## Problem
Return, from the material below, each line in which "Toggle" occurs.

## Information
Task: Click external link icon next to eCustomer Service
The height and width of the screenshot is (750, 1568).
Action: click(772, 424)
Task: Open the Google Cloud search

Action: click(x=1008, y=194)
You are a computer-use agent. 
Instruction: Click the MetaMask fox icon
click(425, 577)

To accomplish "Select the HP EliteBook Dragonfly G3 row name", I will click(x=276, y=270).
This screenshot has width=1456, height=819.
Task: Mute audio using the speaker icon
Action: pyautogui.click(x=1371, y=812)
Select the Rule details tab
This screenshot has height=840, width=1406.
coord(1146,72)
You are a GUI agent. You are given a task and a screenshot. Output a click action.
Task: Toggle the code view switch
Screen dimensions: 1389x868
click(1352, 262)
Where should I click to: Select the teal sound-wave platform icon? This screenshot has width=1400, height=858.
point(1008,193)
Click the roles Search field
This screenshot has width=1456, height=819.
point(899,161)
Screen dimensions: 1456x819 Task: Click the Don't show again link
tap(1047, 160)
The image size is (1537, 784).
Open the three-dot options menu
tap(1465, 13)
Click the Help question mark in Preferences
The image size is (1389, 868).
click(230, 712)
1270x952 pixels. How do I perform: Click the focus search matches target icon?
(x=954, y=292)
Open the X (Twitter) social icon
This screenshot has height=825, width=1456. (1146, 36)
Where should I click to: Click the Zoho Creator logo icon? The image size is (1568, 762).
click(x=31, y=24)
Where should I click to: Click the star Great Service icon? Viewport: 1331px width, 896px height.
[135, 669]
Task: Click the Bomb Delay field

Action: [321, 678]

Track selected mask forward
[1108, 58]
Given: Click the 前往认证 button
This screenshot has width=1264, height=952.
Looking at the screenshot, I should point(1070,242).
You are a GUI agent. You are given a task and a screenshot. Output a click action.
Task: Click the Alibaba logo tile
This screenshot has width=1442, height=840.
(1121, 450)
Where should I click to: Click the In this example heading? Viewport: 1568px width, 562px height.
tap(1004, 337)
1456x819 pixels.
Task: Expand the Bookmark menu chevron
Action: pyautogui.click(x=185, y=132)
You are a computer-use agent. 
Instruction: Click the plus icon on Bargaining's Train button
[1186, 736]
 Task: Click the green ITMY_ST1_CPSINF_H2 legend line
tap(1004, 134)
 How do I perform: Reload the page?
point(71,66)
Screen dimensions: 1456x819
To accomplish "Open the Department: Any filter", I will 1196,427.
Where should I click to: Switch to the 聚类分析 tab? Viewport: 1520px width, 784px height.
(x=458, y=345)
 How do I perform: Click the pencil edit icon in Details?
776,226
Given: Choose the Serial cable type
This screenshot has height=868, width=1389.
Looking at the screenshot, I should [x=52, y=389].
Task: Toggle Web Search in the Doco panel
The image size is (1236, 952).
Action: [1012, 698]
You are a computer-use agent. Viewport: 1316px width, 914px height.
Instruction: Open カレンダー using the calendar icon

## Reply
Task: Toggle the code view switch
Task: Toggle Web Search in the Doco panel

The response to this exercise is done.